Plain is produced by the needles knitting as a single set, drawing the loops away from the technical back and towards the technical face side of the fabric.
Rib requires two sets of needles operating in between each other so that wales of face stitches and wales of reverse stitches are knitted on each side of the fabric.
Interlock was originally derived from rib but requires a special arrangement of needles knitting back-to-back in an alternate sequence of two sets, so that the two courses of loops show wales of face loops on each side of the fabric exactly in line with each other, thus hiding the appearance of the reverse loops.

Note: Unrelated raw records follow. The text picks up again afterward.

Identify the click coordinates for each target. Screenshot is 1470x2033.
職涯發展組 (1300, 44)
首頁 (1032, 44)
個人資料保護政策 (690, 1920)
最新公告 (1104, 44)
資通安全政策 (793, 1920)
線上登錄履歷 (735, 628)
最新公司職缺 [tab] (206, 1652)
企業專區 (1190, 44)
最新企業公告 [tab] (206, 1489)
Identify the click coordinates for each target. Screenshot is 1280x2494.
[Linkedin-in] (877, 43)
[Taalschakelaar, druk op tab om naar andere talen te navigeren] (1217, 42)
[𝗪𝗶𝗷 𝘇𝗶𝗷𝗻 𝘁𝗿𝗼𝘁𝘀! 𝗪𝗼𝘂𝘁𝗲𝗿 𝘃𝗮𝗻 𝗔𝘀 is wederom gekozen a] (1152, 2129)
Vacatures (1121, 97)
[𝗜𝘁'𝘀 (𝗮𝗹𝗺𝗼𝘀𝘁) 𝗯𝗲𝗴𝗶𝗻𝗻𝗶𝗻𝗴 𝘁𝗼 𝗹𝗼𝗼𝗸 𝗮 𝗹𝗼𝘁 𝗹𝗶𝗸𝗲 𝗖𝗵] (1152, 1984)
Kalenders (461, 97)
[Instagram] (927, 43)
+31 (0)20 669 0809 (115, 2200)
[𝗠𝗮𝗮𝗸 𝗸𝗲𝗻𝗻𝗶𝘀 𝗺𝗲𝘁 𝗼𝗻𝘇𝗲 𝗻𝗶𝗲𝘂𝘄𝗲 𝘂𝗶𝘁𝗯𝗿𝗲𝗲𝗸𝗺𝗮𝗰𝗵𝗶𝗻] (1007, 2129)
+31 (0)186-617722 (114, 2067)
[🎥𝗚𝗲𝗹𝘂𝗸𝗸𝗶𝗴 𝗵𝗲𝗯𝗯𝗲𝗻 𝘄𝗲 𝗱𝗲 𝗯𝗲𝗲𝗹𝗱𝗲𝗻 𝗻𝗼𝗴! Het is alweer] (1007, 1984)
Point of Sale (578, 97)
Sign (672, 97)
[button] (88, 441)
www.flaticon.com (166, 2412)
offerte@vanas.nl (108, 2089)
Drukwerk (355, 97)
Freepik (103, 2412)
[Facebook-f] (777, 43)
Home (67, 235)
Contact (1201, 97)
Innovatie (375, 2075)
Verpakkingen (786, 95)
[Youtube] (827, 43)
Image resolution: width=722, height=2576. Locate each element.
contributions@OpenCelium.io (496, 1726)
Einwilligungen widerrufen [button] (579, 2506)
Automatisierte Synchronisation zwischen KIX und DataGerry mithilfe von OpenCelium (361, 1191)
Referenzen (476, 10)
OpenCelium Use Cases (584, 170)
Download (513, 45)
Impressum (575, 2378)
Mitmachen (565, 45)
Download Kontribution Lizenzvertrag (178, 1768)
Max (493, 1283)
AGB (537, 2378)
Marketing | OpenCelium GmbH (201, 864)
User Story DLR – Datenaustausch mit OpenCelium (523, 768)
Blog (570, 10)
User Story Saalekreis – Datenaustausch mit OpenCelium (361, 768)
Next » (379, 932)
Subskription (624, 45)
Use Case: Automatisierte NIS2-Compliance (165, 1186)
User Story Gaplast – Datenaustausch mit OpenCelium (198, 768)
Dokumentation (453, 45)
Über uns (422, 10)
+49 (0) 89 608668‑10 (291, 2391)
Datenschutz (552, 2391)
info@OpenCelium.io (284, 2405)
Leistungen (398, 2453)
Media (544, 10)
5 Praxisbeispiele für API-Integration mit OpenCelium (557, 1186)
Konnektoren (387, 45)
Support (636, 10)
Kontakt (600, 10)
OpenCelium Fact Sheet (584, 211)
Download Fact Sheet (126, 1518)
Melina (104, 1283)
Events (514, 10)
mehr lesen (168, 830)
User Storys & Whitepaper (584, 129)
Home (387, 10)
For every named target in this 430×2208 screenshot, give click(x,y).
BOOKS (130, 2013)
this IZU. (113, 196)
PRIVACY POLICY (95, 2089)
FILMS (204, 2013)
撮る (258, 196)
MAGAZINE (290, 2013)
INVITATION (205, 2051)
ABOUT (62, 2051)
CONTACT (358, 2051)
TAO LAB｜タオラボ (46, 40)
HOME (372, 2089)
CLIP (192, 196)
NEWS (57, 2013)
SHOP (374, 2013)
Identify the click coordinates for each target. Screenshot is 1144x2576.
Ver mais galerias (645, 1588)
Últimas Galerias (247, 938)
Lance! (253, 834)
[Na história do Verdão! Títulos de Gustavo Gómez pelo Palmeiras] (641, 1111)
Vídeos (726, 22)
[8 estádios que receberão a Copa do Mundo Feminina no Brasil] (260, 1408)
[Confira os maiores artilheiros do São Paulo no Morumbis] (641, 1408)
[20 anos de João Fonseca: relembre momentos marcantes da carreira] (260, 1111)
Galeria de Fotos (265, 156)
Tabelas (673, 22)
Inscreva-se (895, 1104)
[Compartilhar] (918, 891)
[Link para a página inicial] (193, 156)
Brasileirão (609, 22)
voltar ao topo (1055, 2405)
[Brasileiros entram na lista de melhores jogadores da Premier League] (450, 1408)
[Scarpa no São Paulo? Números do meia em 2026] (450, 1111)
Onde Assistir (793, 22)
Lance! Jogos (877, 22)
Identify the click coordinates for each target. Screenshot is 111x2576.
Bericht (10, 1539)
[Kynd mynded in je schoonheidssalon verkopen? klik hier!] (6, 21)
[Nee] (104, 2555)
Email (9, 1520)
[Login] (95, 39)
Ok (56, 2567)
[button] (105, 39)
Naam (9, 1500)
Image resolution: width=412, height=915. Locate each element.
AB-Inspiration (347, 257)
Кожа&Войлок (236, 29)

Purl is the only structure having certain wales containing both face and reverse meshed loops. A garment-length sequence, such as a ribbed half-hose, is defined as purl, whereas smaller sections of its length may consist of plain and rib sections.
Although in the past structures of this type were knitted only on flat bed and double cylinder purl machines employing double-ended latch needles, electronically-controlled V-bed flat machines with rib loop transfer and racking facilities are now used.